Required action – Exactly the lines from the line that has "Given: Select the" through the final line below are to be retyped, and the pictures are not.

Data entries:
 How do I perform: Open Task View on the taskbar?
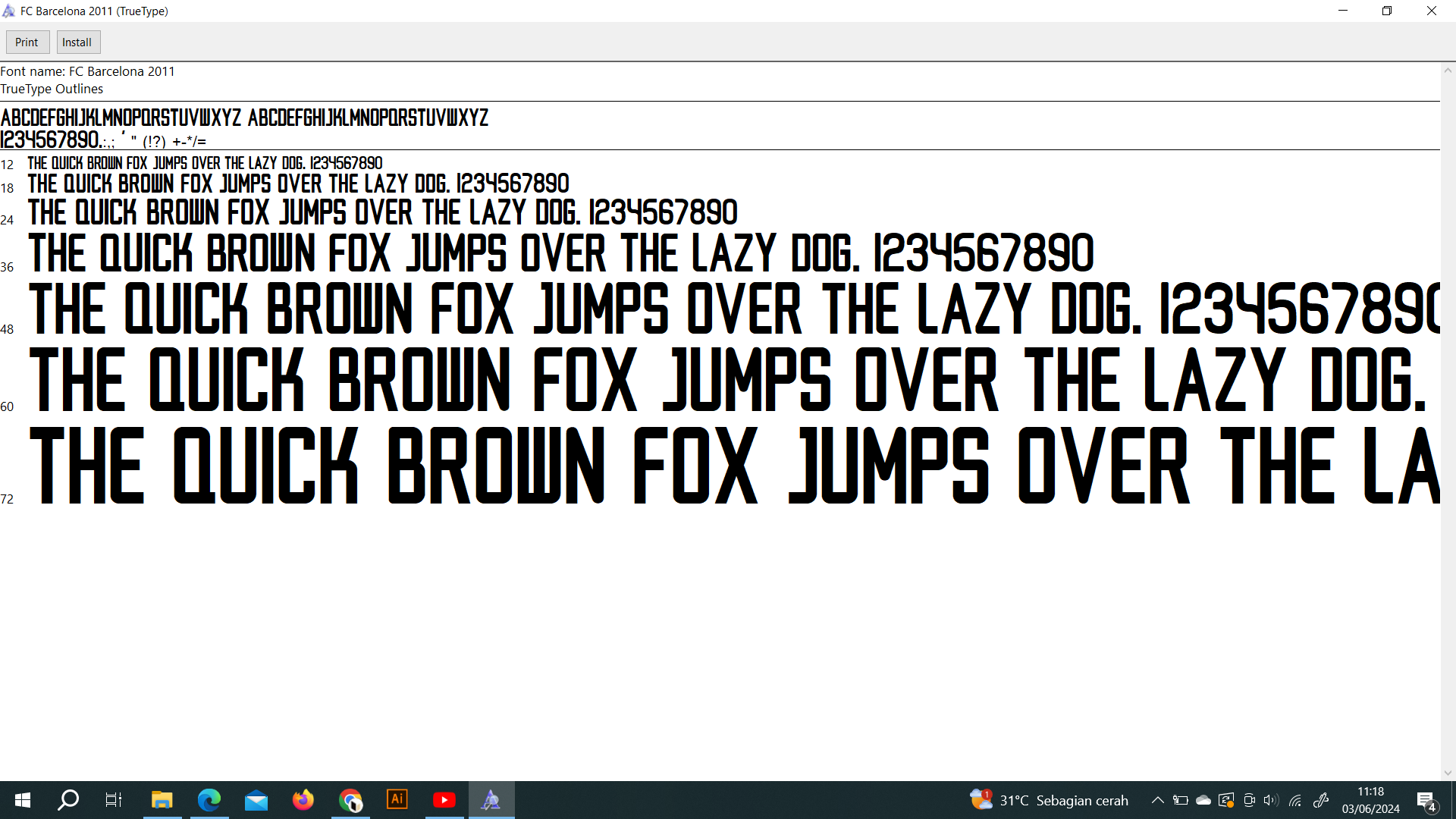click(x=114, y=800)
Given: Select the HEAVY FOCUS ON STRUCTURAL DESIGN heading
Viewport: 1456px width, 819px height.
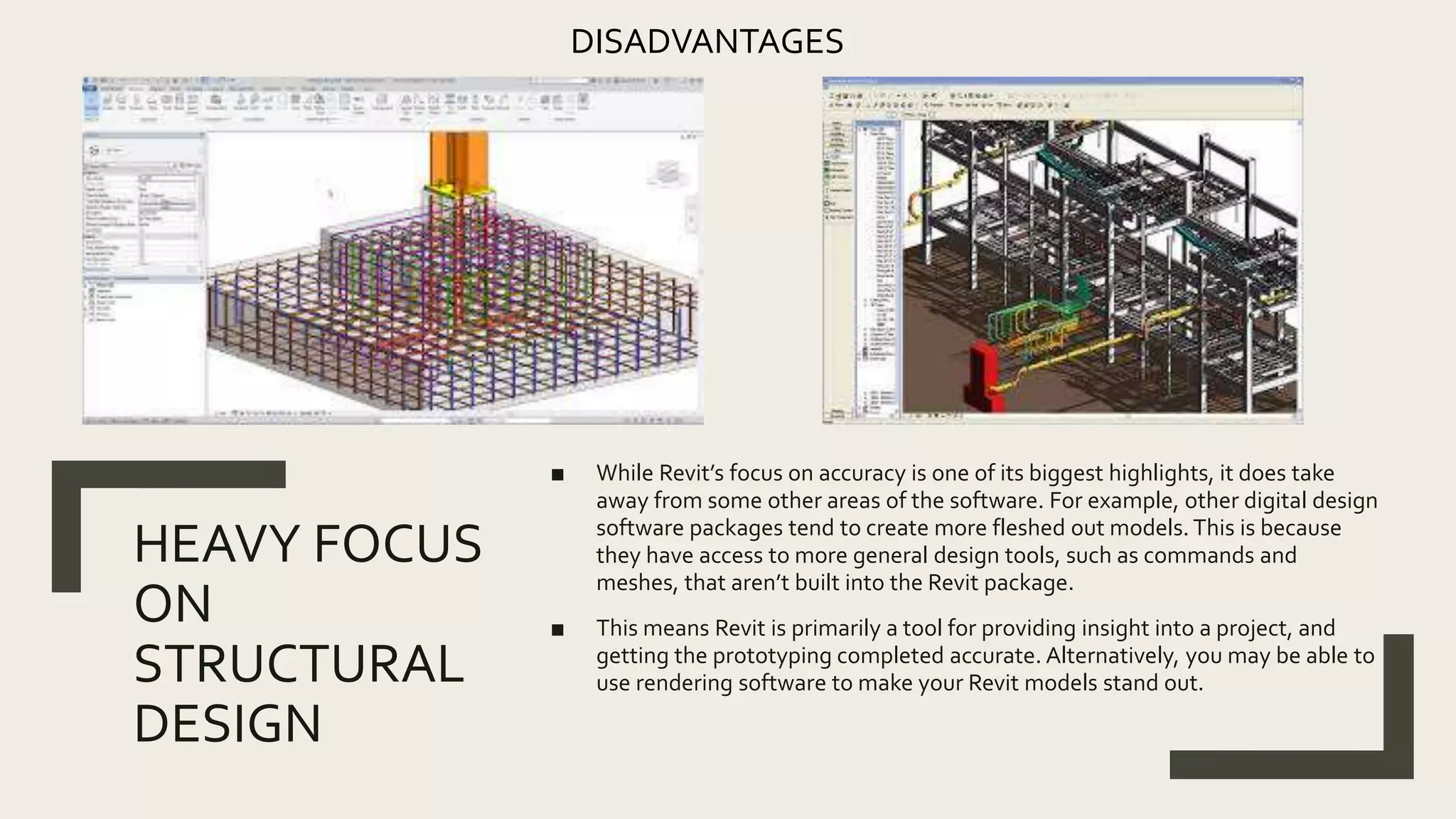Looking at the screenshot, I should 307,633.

Written response –
Given: Select the HEAVY FOCUS ON STRUCTURAL DESIGN heading
Viewport: 1456px width, 819px height.
Looking at the screenshot, I should 307,633.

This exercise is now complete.